▸ WHAT TO WORK ON:
Copy each of the following lines exactly as it appears.

▸ PROVIDED RECORDS:
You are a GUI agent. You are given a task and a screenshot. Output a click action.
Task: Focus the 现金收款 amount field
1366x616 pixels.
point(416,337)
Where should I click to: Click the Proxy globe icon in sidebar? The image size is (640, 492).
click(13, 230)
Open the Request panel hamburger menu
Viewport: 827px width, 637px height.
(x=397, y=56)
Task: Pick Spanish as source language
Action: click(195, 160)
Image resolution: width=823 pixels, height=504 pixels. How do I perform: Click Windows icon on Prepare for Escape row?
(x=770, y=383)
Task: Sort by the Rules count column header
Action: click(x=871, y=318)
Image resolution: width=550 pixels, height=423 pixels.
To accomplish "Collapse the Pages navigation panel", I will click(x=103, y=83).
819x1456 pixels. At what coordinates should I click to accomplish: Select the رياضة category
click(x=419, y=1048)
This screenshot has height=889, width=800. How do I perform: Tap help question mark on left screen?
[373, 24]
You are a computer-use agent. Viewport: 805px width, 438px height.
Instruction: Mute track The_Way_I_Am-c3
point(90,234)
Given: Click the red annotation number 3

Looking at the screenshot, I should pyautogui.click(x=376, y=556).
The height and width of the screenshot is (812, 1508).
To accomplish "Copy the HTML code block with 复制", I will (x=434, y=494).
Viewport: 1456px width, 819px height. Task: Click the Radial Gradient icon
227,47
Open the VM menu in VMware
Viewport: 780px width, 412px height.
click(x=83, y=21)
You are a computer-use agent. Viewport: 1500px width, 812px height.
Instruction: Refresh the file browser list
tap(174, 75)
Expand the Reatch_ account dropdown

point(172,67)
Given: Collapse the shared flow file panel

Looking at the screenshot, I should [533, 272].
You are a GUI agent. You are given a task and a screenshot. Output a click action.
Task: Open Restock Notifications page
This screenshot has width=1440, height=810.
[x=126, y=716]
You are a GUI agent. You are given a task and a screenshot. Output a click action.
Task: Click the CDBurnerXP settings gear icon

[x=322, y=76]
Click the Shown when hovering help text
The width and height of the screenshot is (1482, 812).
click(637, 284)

▸ ANSWER TO THIS EXERCISE:
You are a GUI agent. You are given a task and a screenshot. Output a click action.
Task: Focus the 现金收款 amount field
1366x616 pixels.
point(416,337)
Where should I click to: Click the Proxy globe icon in sidebar? The image size is (640, 492).
click(13, 230)
Open the Request panel hamburger menu
Viewport: 827px width, 637px height.
(x=397, y=56)
Task: Pick Spanish as source language
Action: click(195, 160)
Image resolution: width=823 pixels, height=504 pixels. How do I perform: Click Windows icon on Prepare for Escape row?
(x=770, y=383)
Task: Sort by the Rules count column header
Action: click(x=871, y=318)
Image resolution: width=550 pixels, height=423 pixels.
To accomplish "Collapse the Pages navigation panel", I will click(x=103, y=83).
819x1456 pixels. At what coordinates should I click to accomplish: Select the رياضة category
click(x=419, y=1048)
This screenshot has height=889, width=800. How do I perform: Tap help question mark on left screen?
[373, 24]
You are a computer-use agent. Viewport: 805px width, 438px height.
Instruction: Mute track The_Way_I_Am-c3
point(90,234)
Given: Click the red annotation number 3

Looking at the screenshot, I should pyautogui.click(x=376, y=556).
The height and width of the screenshot is (812, 1508).
To accomplish "Copy the HTML code block with 复制", I will (x=434, y=494).
Viewport: 1456px width, 819px height. Task: Click the Radial Gradient icon
227,47
Open the VM menu in VMware
Viewport: 780px width, 412px height.
click(x=83, y=21)
You are a computer-use agent. Viewport: 1500px width, 812px height.
Instruction: Refresh the file browser list
tap(174, 75)
Expand the Reatch_ account dropdown

point(172,67)
Given: Collapse the shared flow file panel

Looking at the screenshot, I should [533, 272].
You are a GUI agent. You are given a task and a screenshot. Output a click action.
Task: Open Restock Notifications page
This screenshot has width=1440, height=810.
[x=126, y=716]
You are a GUI agent. You are given a task and a screenshot. Output a click action.
Task: Click the CDBurnerXP settings gear icon

[x=322, y=76]
Click the Shown when hovering help text
The width and height of the screenshot is (1482, 812).
click(637, 284)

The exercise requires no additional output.